__EXERCISE__: Go through the data and count each line that has the string "About". Give that count alone.

__EXERCISE DATA__:
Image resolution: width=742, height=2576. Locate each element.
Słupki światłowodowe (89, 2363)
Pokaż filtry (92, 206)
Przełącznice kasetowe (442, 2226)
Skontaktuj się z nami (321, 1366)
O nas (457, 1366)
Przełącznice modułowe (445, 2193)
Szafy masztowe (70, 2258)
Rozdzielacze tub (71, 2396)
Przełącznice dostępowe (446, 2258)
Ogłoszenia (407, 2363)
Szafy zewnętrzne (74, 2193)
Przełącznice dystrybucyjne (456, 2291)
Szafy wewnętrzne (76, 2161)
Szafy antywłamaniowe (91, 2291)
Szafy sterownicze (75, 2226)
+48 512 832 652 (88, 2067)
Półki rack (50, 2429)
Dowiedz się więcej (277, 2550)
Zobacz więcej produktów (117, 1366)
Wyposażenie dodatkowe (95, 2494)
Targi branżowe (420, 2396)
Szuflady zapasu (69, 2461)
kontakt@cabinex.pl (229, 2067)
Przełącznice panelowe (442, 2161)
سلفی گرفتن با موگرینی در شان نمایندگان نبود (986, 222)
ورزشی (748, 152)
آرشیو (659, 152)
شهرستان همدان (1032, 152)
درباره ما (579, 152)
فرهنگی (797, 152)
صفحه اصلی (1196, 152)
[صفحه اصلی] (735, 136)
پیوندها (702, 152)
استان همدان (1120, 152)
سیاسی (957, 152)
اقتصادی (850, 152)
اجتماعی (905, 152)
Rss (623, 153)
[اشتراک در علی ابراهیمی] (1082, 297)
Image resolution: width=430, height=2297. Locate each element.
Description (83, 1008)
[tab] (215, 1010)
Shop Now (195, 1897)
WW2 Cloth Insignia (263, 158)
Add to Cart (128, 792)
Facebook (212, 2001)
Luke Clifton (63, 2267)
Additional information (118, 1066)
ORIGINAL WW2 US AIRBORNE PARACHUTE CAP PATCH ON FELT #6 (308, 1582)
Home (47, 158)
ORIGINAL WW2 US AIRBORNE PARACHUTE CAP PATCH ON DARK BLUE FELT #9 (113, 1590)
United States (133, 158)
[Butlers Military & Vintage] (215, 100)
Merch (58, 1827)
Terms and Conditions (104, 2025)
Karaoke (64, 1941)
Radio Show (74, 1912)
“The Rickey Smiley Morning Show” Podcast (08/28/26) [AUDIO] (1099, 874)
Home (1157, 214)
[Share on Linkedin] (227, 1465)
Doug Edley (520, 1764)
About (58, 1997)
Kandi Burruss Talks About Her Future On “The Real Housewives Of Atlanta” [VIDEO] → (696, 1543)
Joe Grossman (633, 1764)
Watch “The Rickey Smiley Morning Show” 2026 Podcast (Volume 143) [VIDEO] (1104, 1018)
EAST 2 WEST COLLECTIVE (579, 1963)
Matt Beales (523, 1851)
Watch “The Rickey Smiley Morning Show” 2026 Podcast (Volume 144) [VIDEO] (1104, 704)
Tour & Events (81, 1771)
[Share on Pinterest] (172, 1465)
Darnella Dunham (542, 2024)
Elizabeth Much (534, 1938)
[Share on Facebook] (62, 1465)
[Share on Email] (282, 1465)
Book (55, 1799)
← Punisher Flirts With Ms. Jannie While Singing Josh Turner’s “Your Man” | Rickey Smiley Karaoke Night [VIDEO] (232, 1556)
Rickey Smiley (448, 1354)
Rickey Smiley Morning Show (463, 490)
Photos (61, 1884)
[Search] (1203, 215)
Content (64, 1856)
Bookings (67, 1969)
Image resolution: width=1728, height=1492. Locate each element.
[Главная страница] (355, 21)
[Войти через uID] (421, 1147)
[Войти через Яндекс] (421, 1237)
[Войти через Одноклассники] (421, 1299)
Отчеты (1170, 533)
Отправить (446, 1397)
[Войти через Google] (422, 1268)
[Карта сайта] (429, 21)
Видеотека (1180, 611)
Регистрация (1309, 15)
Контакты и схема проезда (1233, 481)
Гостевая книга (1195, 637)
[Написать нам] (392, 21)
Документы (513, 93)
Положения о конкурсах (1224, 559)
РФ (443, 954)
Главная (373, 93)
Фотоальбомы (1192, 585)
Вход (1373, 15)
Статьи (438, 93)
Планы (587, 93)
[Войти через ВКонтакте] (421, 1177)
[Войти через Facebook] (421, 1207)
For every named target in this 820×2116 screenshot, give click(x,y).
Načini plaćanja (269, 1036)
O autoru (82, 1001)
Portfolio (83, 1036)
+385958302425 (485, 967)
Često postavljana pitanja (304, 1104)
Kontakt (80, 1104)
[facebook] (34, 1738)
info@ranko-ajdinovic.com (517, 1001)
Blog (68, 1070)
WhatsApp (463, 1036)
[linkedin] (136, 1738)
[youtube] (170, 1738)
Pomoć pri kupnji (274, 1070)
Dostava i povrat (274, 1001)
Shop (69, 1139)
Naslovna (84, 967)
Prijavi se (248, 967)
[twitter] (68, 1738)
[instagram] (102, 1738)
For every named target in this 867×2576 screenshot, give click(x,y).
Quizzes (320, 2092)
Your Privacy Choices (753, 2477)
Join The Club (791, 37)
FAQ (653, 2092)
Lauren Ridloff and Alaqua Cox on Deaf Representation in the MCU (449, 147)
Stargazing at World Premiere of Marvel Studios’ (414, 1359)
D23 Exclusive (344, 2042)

__RESULT FOR THIS EXERCISE__: 2